ZHANG Qiang1, CAO Yang1, ZENG Qing-duo2, LIU Shan-cun2   

  1. 1. School of Economics and Management, Beijing University of Chemical Technology, Beijing 100029, China;
    2. School of Economics and Management, Beihang University, Beijing 100191, China
  • Received:2018-05-31 Revised:2019-03-19 Online:2020-11-20 Published:2020-12-01

Abstract: Asset price bubbles burst occasionally in security market. The well-known tulip bubble in the Netherlands, the Mississippi bubble in France and the South Sea bubble in the UK impress the word profoundly to this day. With bubble in asset price, learning information from asset price gets less effective for investors, which gives rise to investors' incorrect investment strategy, inefficient capital flows in security market and consequently reduces market stability and disturbs the market's role of efficient resource allocation. So, lots of researchers try to explain price bubble from trading volume, return, turnover etc. based on Efficient-Markets Hypothesis.
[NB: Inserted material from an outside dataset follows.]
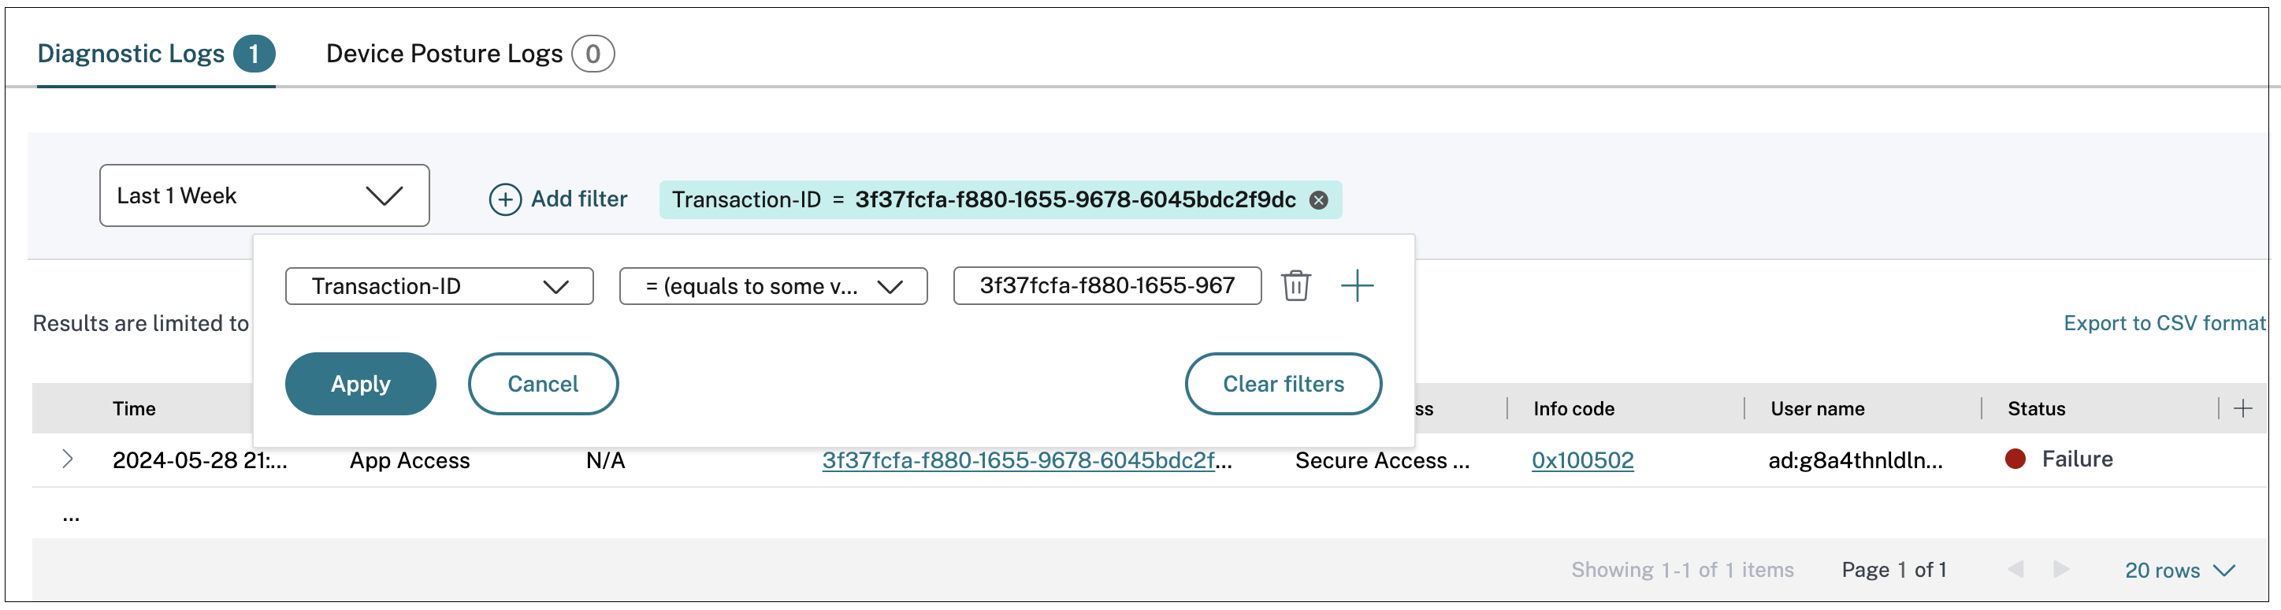
Task: Expand the 2024-05-28 log row
Action: pos(67,459)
However, most of them are not as persuasive due to the imperfection of Efficient-Markets Hypothesis. Meanwhile, some researchers turn to overreaction theory in behavioral finance to analyze this anomaly. Overreaction theory documents that investors overreact to some news or information due to cognitive and emotional biases. For example, investors overvalue immediate information while attach less importance on the previous information. In addition, most of these researches examine price bubble by empirical analysis, but scarcely focus on the relation between overreaction and price bubble in framework of microstructure theory.
Taking into account information delay hypothesis, a two-period model is built to analyze relations between investors' overreaction and price bubble within rational expectation framework. In this model, early-informed investors observe a piece of private information on the fundamental value of the traded asset as well as learn information from price in the first round. In the second period, public information is disclosed and the early-informed investors and late-informed investors both overreact to this public information, that is, they overweight public information relative to their own private information.
Firstly, with exogenous information acquisition, it is found that the informed investors' overreaction to the public information has no influence on the price informativeness in the first period but increases the price informativeness in the second round. On the other hand, with endogenous information acquisition, overreaction to the public information decreases the mass of investors who become early-informed and thus reduces the price informativeness in the first period and so price bubble generates. In this case, market liquidity might experience a u-shaped change across periods. When new information arrives in the second period, the price informativeness is promoted but still smaller than that with exogenous information acquisition. That implies less private information is incorporated into the price, and the price deviates from the intrinsic value severely. As a result, resources and capital flows are allocated inefficiently across the market and market stability is adversely affected.
For the regulators, there are two effective ways to get rid of the anomaly of price bubble. One is lowering cost of information acquisition and disclosing more information that can increase the expected utility of informed investors and thereby attract more investors to become informed. The other one is weakening the extent of investors' overreaction. With less aggressive overreaction, more private information can be incorporated into the price and consequently enhances price informativeness. Therefore, our paper supports the regulation of reinforcing information disclosure and weakening investor bias in the financial market.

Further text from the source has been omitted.